▸ WORK REQUIRED: Convert each non-blank line of the material below into a row of a Markdown table with the columns Row and Line, numbering the rows in order and omitting the pictures.

>> Begin DATASET RECORDS

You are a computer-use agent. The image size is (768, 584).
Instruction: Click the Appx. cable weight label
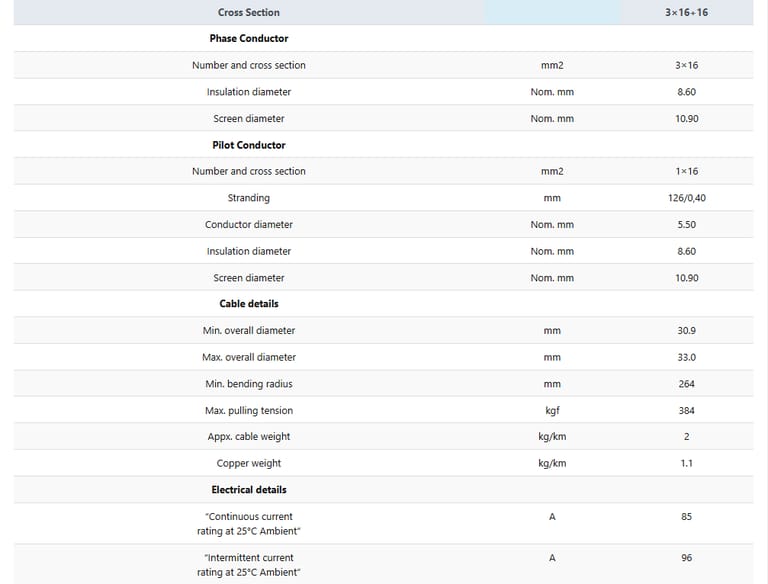pos(249,437)

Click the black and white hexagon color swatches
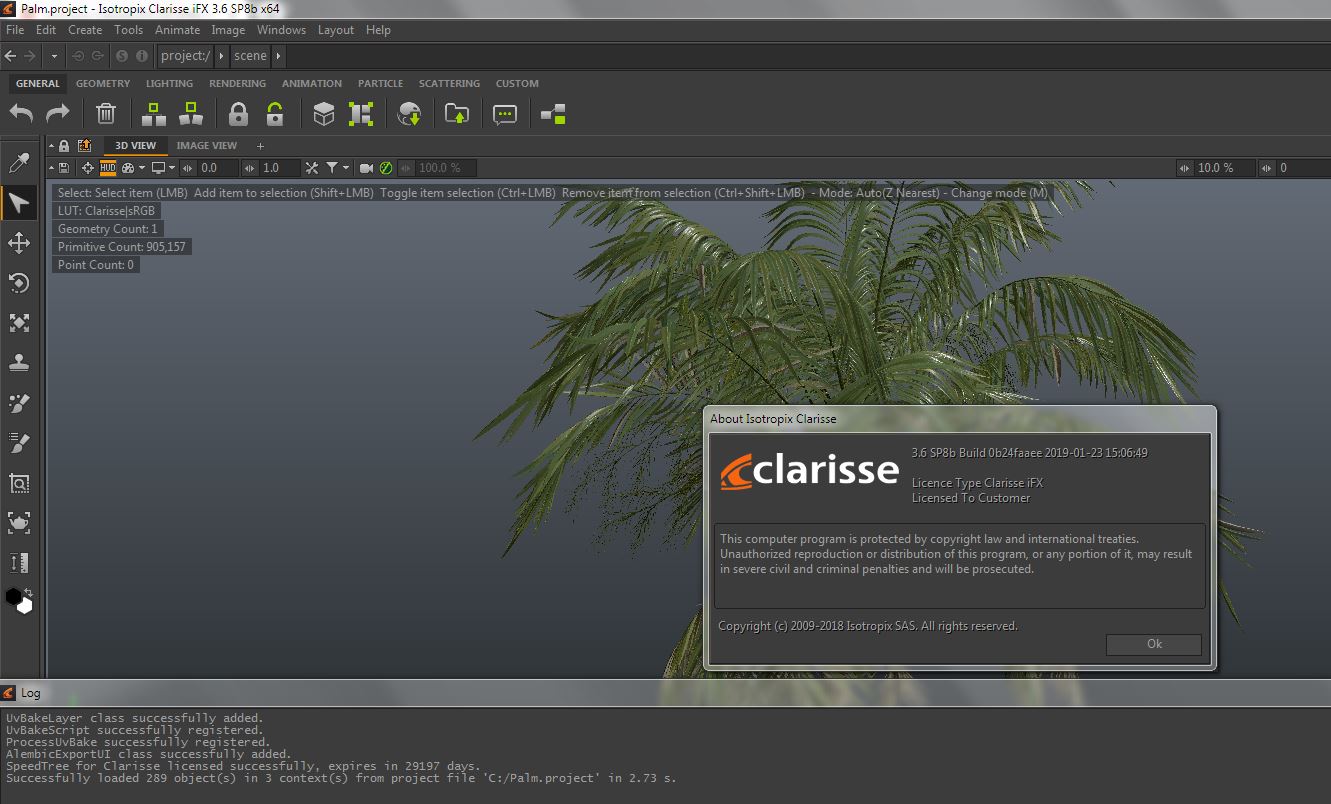[x=19, y=600]
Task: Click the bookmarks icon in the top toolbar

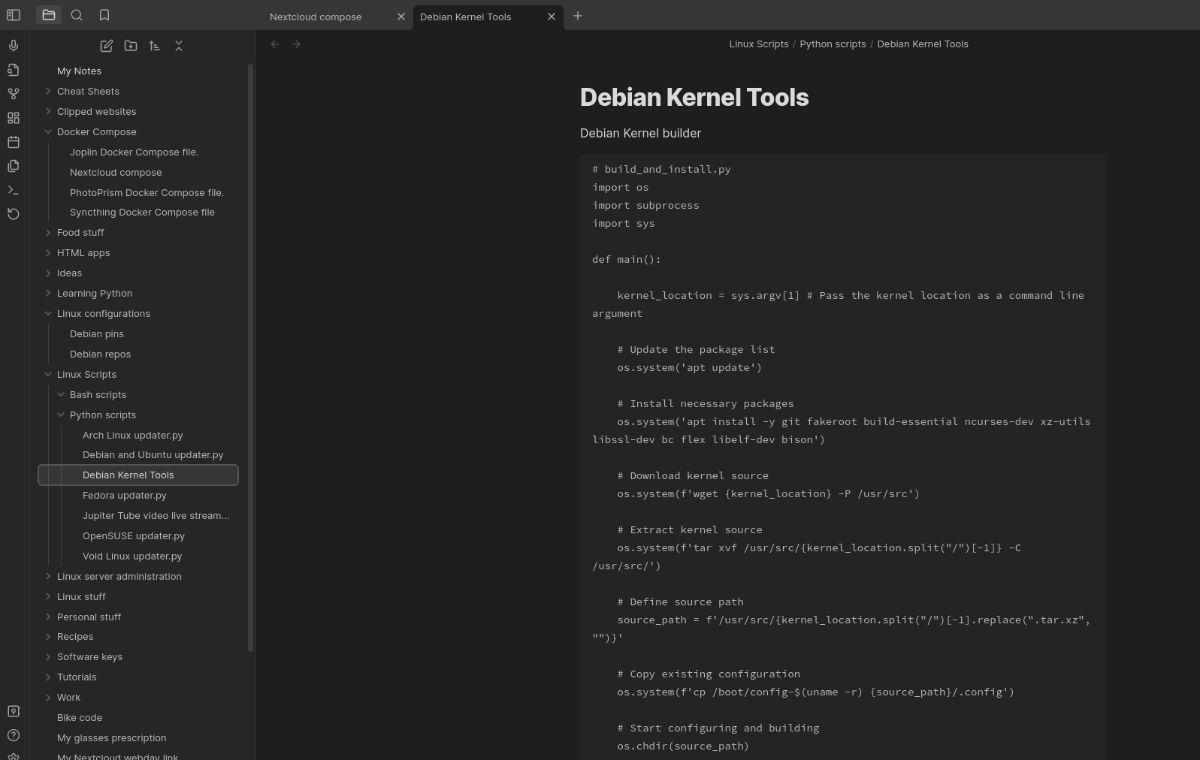Action: click(103, 15)
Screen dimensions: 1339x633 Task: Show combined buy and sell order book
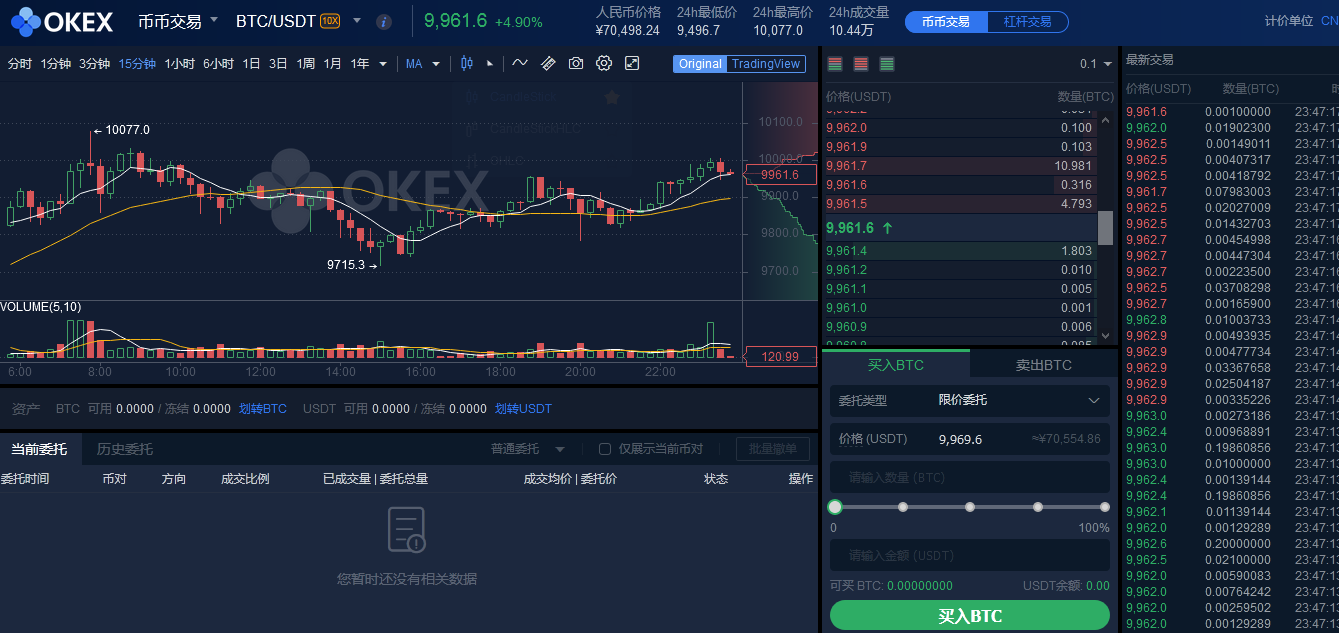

>> End DATASET RECORDS

▸ SOLUTION TO THIS PROBLEM:
| Row | Line |
|---|---|
| 1 | You are a computer-use agent. The image size is (768, 584). |
| 2 | Instruction: Click the Appx. cable weight label |
| 3 | pos(249,437) |
| 4 | Click the black and white hexagon color swatches |
| 5 | [x=19, y=600] |
| 6 | Task: Click the bookmarks icon in the top toolbar |
| 7 | Action: click(103, 15) |
| 8 | Screen dimensions: 1339x633 Task: Show combined buy and sell order book |